When: May 14 2020 @ 3:00 PM

This presentation will be taking place remotely. Follow this link to enter the Zoom meeting where it will be hosted. It is advised that you do not enter the meeting until at least 15 minutes before the talk is scheduled to take place.
Title: Machine Learning for Collaborative Signal Processing in Beamforming and Compressed Sensing
Abstract: Life today has become inextricably linked with the many sensors working in concert in our environment, from the webcam and microphone in our laptops to the arrays of wireless transmitters and receivers in cellphone towers. Collaborative signal processing methods tackle the challenge of efficiently processing data from multiple sources. Recently, machine learning methods have become very popular tools for collaborative signal processing, largely due to the success of deep learning. The large volume of data created by multiple sensors pairs well with the data-hungry nature of modern machine learning models, holding great promise for efficient solutions.

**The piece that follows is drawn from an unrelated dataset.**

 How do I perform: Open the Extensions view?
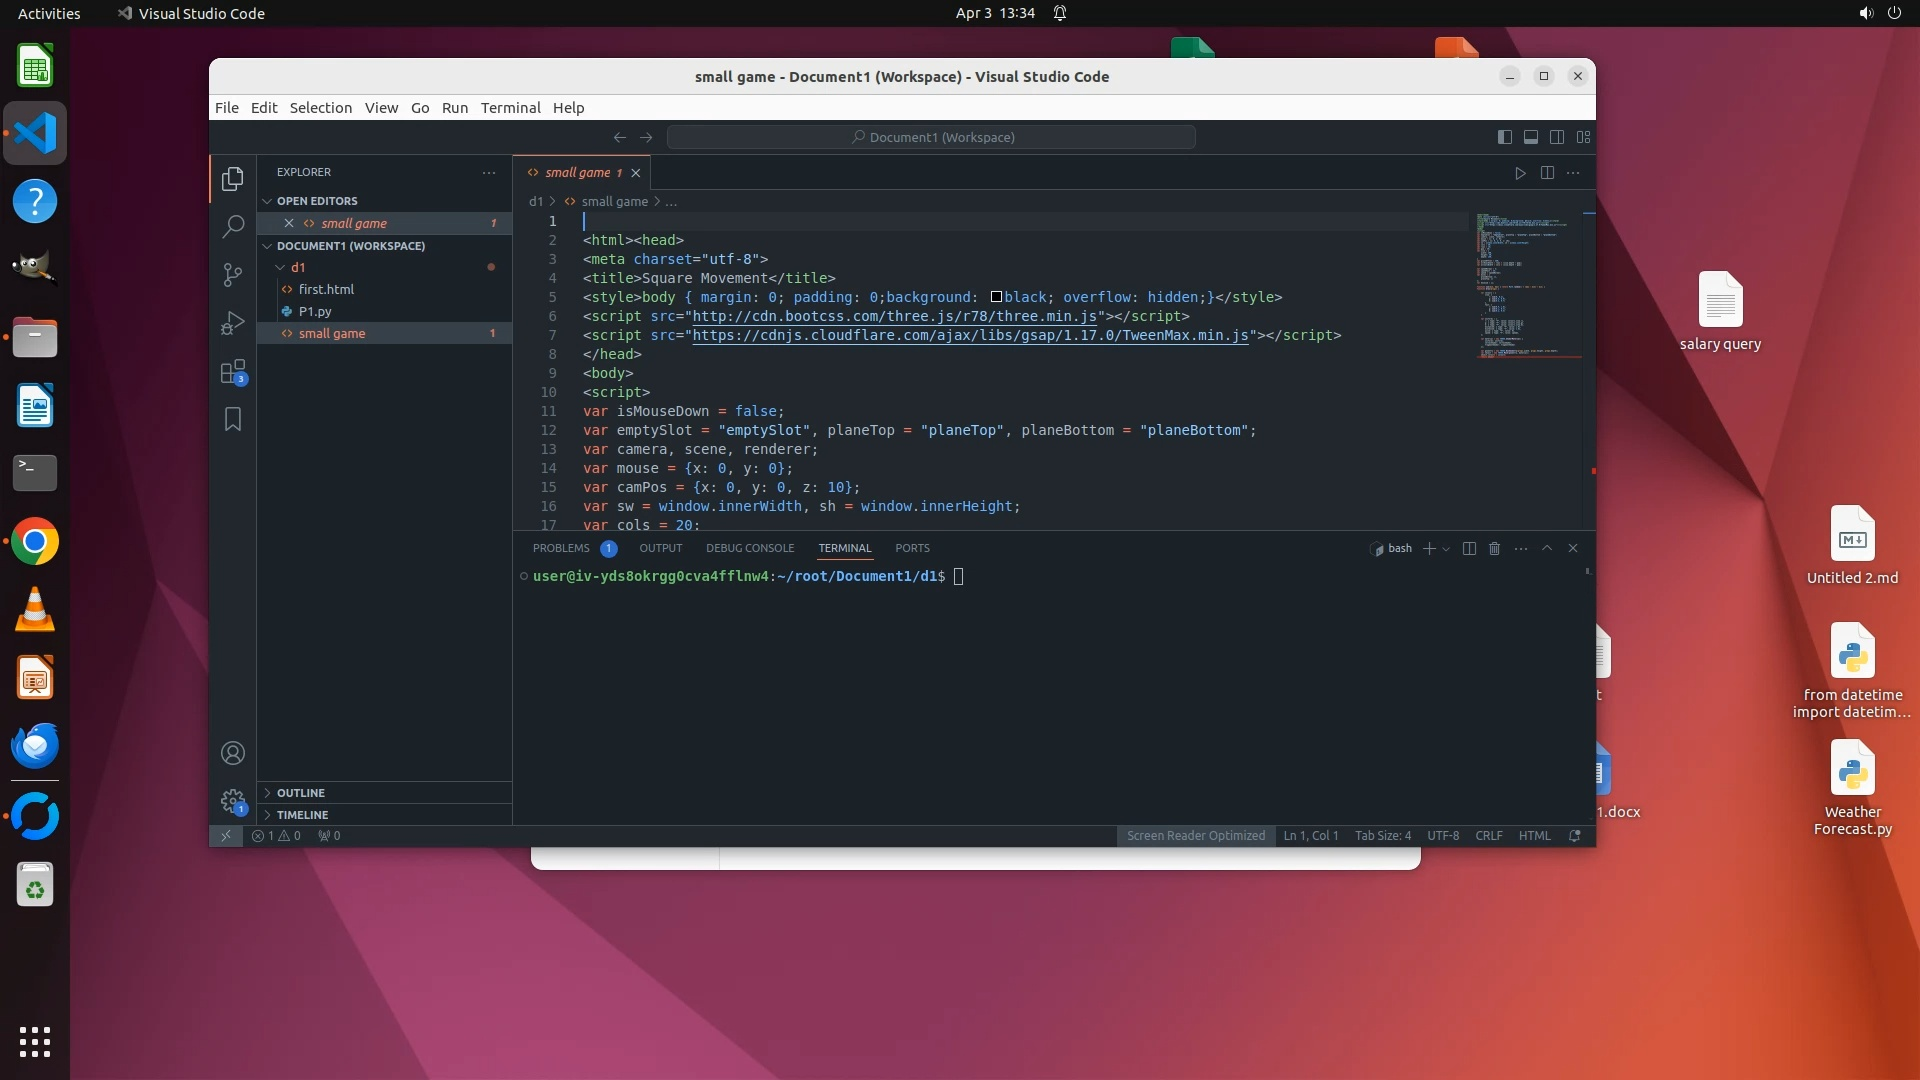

This proposal extends ideas from machine learning to problems in collaborative signal processing. Specifically, this work will focus on two collaborative signal processing methods – beamforming and compressed sensing. Beamforming is commonly employed in sensor arrays for directional signal transmission and reception by combining the signals received in the array elements to enhance a signal of interest. On the other hand, compressed sensing is a widely applicable mathematical framework that guarantees exact signal recovery even at sub-Nyquist sampling rates if suitable sparsity and incoherence assumptions are satisfied. Compressed sensing accomplishes this via convex or greedy optimization to fuse the information in a small number of signal measurements.
The first part of this work was motivated by the common experience of attempting to capture a video on a mobile device but having the target of interest contaminated by the surrounding environment (e.g., construction sounds from outside the camera’s field of view). Fusing visual and auditory information, we propose a novel audio-visual zooming algorithm that directionally filters the received audio data using beamforming to focus only on audio originating from within the field of view of the camera. Second, we improve the quality of ultrasound image formation by introducing a novel beamforming framework that leverages the benefits of deep learning. Ultrasound images currently suffer from severe speckle and clutter degradations which cause poor image quality and reduce diagnostic utility. We propose to design a deep neural network to learn end-to-end transformations that extract information directly from raw received US channel data. Finally, we improve upon optimization-based compressed sensing recovery by replacing the slow iterative optimization algorithms with far faster convolutional neural networks.